Nextly, run the mkfs.limon
with your parameter to format the bdev.
./mkfs.limon --help
...
-K, --max-key-length <num> the max key length of the current kvs(default:256)
-S, --shards <num> the number of shards(default:4)
-C, --chunks-per-node <num> the chunks per reclaim node(default:4)
-f, --force-format format the kvs forcely
-D, --devname <namestr> the devname(default:Nvme2n1)
-N, --init-nodes <num> the init nodes for each slab(default:16)
-E, --dump Dump the existing kvs format
For example,
mkfs.limon -c nvme.json -S 32 -C 4 -N 1 -D Nvme2n1 -f
It formats the block device named Nvme2n1 with 32 partitions, 4MB reclaim node size, 1 default reclaim node for each sized class. The command with -E dumps the current storage layout.
mkfs.limon -c nvme.json -D Nvme2n1 -E
After the block device is formatted, run kvs_bench
with -P
to generate test database.
./kvs_bench --help
...
-D, --devname <namestr> block devname(default:Nvme2n1)
-S, --workers <num> number of workers(default:1)
-I, --injectors <num> number of injector(default:4)
-Q, --queue-size <num> queue size(default:16)
-C, --caches <numGB> number of cache chunks(deprecated)
-N, --items <num> total items in db(default:50000000)
-T, --io-cycle_us <num> io polling cycle(default:0)

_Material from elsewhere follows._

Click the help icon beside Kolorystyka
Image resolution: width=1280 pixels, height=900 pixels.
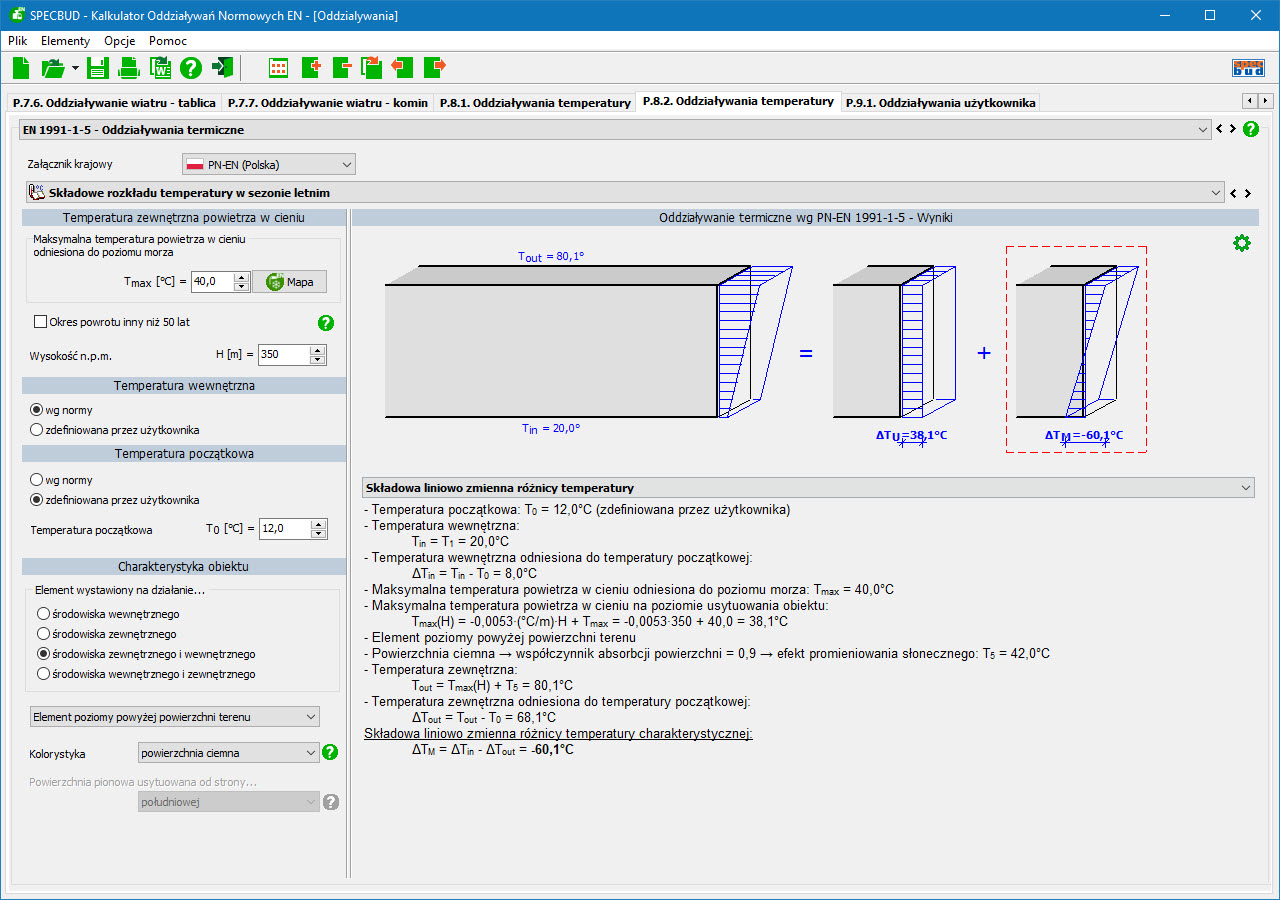pyautogui.click(x=331, y=752)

-P, --populate_db load database (default:run benchmark)
For example,
cd Limon/apps/benchmark
./kvs_bench -c nvme.json -I 2 -P
Then run kvs_bench
without -P
to start the benchmark.
cd Limon/apps/benchmark
./kvs_bench -c nvme.json -S 4 -I 2
The above command starts the benchmark with 4 workers and 2 clients.

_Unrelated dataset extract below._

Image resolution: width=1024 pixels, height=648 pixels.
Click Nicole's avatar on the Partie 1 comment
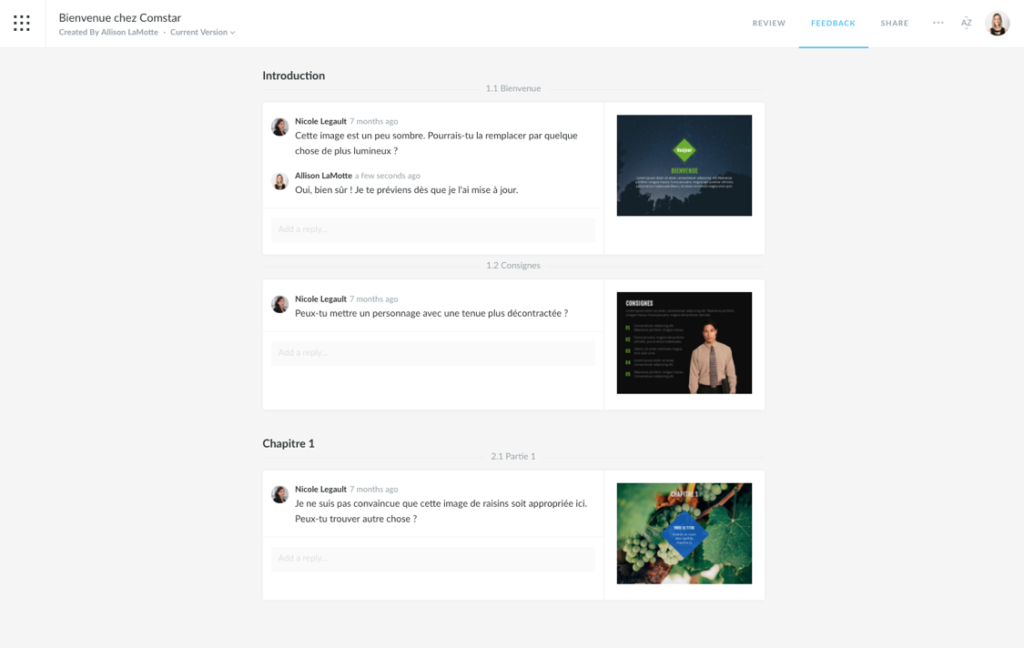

The spdk bdev module originally supports the RAID0 device aggregation. If your test platform is equipped with multiple block devices, these devices can be aggregated as a RAID0 bdev. Seen RAID at https://spdk.io/doc/jsonrpc.html.
Then run mkfs
and kvs_bench
with the RAID0 block device to enable the device aggregation.

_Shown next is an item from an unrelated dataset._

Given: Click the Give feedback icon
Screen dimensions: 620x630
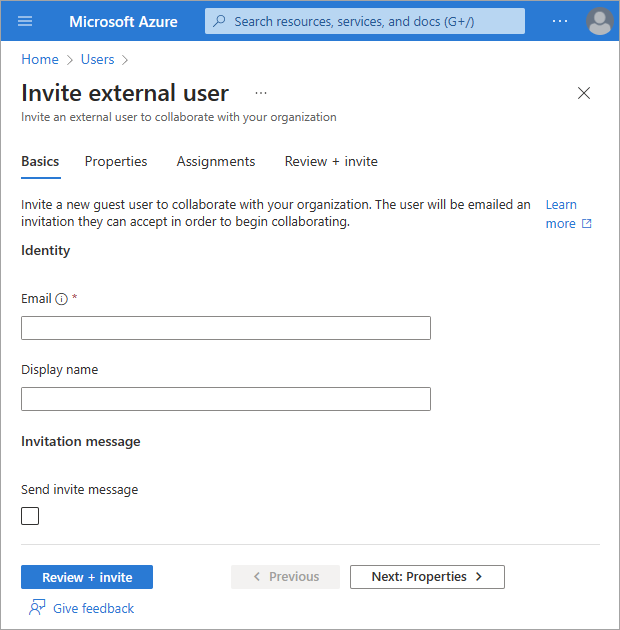Looking at the screenshot, I should point(37,608).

Currently, Limon is started as a research project, so the benchmark parameters are hard-coded only for YCSB and ETC workloads to reduce the engineering efforts. If you want to specify your test parameters, just modify the code.
For example of the following code lines in apps/benchmark/kvs_bench.c:175-180
struct workload w = {
.api = &ETC,
.nb_items_in_db = _g_default_opts.nb_items,
.nb_load_injectors = _g_default_opts.nb_injectors,
.start_core = 20,
};
The start_core = 20
means that the clients will start from CPU core id=20.
Change the .api=&YCSB
to enable the YCSB benchmark, and specify the workloads for YCSB in code lines apps/benchmark/kvs_bench.c:192-215
bench_t workloads[] = {
//ycsb_f_uniform
//ycsb_a_uniform,ycsb_e_uniform
//ycsb_a_zipfian,
//ycsb_a_uniform
//ycsb_c_uniform,
//ycsb_e_uniform
//ycsb_c_zipfian,
//ycsb_c_zipfian
//ycsb_a_uniform,ycsb_c_uniform,ycsb_e_uniform,
//ycsb_a_zipfian,ycsb_c_zipfian,ycsb_e_zipfian,
};
Note that, in YCSB, the KV size is hard-coded with 1KB. If you want to change the test size, you can change the code line apps/benchmark/ycsb/ycsb.c:11
size_t item_size = 1024;
In ETC workload, the KV sizes are dynamically generated.
Currently, the global index in Limon is implemented as the concurrent ART with epoch based garbage collection by C++ (the dynamic library in Limon/lib/libcart.so). It is well known that the ART is a trie based index that is not very friendly to scan-intensive workloads. You can implement your own global index, i.e., the concurrent B+tree, with the following C interface, seen in include/index.h
.
struct mem_index * mem_index_init(void);
void mem_index_destroy(struct mem_index* mem_index);
int mem_index_add(struct mem_index *mem_index, struct kv_item *item, uint64_t sid);
void mem_index_delete(struct mem_index *mem_index,struct kv_item *item);
uint64_t mem_index_lookup(struct mem_index *mem_index, struct kv_item *item);
void mem_index_scan(struct mem_index *mem_index,struct kv_item *item, int maxLen, int* founds, uint64_t *sid_array);
All experiments passed through in ubuntu 20.04 with linux kernel version 5.11.0, spdk 21.07 and gcc 9.3.0.